CDOM and chlorophyll project team

Our studies on measurement of CDOM and chlorophyll by satellite imagery began in 2013 with extensive field sampling and measurements of reflectance spectra on a wide variety of lakes. The studies expanded in 2016 with projects funded by the National Science Foundation (NSF) and Minnesota’s Legislative and Citizen’s Commission on Natural Resources (LCCMR). The NSF-funded work included studies on the distribution of CDOM in two large ecoregions across the Upper Great Lakes states, effects of CDOM on aquatic ecosystems, and its role as a precursor of disinfection byproducts in drinking water and as a source of reactive intermediates involved in photochemical degradation of organic contaminants. The LCCMR project involved methods development and comprehensive mapping of CDOM and chlorophyll levels in Minnesota’s lakes. As a result, our research group expanded considerably to accommodate the diverse, multidisciplinary nature of the studies.

Jacques Finlay, professor of ecosystem ecology (Department of Ecology, Evolution, and Behavior), investigates the ecology of freshwater ecosystems and their interactions with surrounding natural and human-altered landscapes. His laboratory and research group were responsible for field data collection and laboratory analyses throughout these studies, and he was the principal investigator on the LCCMR project that developed methods to map chlorophyll and CDOM concentrations across Minnesota’s lakes.

Raymond Hozalski, Professor of Environmental Engineering (Department of Civil, Environmental, and Geo- Engineering), conducts research on biological processes for the treatment of drinking water, wastewater, and hazardous waste. His research group is active in studying the effects of dissolved organic matter, including CDOM, on water treatment processes. He was the PI of the NSF grant focused on CDOM, and his lab led the project component on the effects of CDOM on drinking water treatment.

William Arnold is a Distinguished McKnight University Professor and the Joseph T. and Rose S. Ling Professor in the Department of Civil, Environmental, and Geo- Engineering). His research focuses on the fate of organic chemicals in natural and engineered aquatic systems. His lab conducted the research on the role of NOM and CDOM in producing reactive photochemical intermediates, such as singlet oxygen, hydroxyl radicals, and triplet excited states of DOM (3DOM*), that affect the photolysis of anthropogenic chemicals in aquatic systems.

Claire Griffin completed her Ph.D. in Marine Science at the University of Texas and joined the group in 2016 as a postdoctoral researcher in Ecology and worked on the NSF and LCCMR grants, organizing field components of the studies, mapping CDOM levels in two northern ecoregions that were a focus of the NSF project, and linking watershed characteristics to dissolved organic matter in lakes. She has a long interest in using remote sensing to monitor water quality; her previous research addressed this in Arctic and coastal Texas waters. She began a postdoc at the University of Virginia in February 2019, working on interactions between built and natural environments in the Arctic.

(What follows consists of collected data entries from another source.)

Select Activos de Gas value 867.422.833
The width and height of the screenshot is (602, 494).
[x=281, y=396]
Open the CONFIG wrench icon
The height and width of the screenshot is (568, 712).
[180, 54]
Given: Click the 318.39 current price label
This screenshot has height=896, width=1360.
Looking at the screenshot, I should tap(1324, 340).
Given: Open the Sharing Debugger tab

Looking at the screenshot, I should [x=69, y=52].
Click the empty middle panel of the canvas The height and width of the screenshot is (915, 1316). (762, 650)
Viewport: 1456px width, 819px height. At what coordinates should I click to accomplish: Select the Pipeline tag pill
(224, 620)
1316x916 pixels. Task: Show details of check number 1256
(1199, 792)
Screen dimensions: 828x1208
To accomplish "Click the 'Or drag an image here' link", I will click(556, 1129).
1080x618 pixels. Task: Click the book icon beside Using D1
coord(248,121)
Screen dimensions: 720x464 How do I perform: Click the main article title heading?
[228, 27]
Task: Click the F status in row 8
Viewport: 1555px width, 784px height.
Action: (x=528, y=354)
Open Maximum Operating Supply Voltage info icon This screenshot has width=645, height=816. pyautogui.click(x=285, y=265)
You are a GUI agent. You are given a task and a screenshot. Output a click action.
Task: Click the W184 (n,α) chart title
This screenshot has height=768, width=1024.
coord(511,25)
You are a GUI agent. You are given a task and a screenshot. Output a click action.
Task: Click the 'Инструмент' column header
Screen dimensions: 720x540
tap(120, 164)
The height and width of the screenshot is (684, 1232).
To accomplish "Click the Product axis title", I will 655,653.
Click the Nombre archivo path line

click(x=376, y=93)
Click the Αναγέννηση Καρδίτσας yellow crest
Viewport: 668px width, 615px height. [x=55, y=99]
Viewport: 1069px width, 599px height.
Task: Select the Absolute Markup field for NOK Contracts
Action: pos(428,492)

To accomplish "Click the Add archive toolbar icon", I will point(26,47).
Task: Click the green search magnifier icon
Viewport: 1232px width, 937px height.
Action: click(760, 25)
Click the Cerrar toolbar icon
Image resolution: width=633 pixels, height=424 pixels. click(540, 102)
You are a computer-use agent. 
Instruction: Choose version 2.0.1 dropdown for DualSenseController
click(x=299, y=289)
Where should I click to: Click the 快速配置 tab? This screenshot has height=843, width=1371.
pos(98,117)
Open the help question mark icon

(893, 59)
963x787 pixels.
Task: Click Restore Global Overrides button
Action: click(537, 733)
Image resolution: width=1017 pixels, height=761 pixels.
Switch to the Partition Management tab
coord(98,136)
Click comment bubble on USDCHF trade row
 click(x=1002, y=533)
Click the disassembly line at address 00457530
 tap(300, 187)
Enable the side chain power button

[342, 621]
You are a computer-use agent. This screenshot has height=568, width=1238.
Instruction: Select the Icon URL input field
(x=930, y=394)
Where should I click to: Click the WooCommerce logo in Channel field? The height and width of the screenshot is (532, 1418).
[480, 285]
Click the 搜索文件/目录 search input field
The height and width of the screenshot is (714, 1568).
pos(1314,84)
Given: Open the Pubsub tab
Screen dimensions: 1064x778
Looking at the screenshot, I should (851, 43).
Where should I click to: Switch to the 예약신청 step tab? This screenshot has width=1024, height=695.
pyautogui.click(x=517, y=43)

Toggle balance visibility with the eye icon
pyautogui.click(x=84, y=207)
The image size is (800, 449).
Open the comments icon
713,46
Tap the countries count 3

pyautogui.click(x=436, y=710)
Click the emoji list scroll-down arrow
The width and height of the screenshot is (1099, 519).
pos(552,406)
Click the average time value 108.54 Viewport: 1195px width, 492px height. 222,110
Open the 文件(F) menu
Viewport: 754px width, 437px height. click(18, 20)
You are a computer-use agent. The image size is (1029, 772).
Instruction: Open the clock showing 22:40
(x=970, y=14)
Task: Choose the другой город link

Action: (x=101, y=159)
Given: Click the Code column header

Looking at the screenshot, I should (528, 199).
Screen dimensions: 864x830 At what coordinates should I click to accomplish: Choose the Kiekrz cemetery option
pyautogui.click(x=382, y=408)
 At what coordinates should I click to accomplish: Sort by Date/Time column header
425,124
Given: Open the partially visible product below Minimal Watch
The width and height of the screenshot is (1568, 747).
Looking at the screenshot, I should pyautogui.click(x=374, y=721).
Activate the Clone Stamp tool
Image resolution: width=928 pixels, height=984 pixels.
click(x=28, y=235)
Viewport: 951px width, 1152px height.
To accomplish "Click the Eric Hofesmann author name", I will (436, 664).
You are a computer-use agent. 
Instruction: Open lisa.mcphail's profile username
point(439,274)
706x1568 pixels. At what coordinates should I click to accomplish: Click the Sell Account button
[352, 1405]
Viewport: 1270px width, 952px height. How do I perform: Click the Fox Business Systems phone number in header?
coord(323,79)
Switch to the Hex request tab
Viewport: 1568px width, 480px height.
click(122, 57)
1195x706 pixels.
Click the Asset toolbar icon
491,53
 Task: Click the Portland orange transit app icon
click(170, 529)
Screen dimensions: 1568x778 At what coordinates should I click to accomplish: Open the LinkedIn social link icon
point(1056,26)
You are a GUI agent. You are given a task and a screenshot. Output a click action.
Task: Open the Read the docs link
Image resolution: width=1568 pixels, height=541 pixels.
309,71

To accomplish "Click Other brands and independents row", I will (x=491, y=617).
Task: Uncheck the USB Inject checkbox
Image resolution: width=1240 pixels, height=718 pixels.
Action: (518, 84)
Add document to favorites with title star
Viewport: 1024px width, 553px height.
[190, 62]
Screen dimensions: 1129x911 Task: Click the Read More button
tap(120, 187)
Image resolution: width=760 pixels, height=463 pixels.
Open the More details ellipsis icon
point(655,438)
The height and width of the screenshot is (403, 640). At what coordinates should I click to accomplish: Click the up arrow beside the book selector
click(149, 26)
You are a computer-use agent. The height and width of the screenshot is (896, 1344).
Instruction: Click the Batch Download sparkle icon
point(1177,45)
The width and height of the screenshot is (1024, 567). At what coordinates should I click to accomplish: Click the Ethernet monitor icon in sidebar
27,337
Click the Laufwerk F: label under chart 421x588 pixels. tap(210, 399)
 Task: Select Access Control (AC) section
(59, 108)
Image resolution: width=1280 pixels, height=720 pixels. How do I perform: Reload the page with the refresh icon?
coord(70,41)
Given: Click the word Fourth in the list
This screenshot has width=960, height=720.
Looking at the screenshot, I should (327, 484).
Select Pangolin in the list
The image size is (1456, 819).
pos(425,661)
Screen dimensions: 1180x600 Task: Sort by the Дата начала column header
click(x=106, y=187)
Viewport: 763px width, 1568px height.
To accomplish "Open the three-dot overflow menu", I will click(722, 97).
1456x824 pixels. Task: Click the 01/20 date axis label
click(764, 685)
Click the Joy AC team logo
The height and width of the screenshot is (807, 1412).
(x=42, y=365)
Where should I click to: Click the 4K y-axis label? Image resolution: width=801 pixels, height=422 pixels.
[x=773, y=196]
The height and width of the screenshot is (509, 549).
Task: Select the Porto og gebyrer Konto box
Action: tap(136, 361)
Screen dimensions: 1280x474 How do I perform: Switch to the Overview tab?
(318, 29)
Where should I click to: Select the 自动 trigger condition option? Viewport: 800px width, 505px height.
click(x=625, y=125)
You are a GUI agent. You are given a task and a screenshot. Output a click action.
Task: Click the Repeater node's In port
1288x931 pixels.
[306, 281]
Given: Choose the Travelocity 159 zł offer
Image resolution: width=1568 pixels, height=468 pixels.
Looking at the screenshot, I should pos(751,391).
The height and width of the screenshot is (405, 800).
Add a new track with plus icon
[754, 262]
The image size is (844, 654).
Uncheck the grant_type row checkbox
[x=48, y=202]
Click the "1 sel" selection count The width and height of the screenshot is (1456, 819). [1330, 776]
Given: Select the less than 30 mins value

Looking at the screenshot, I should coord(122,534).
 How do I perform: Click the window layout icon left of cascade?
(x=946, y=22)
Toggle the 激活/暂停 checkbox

Yiling Chen was a postdoctoral associate in the Department of Civil, Environmental and Geo- Engineering, 2016-2019. Her research interests focus on the fate and transformation of environmental contaminants in natural and engineered aquatic environments and their removal from surface water used for drinking water. During her position in our group, she worked with Profs. Hozalski and Arnold on the effects CDOM on production of disinfection byproducts in drinking water and the role of CDOM in the production of photochemical intermediates in the aquatic photolysis of organic contaminants. Dr. Chen is currently a professor at Guandong Technical University in Guandong, China.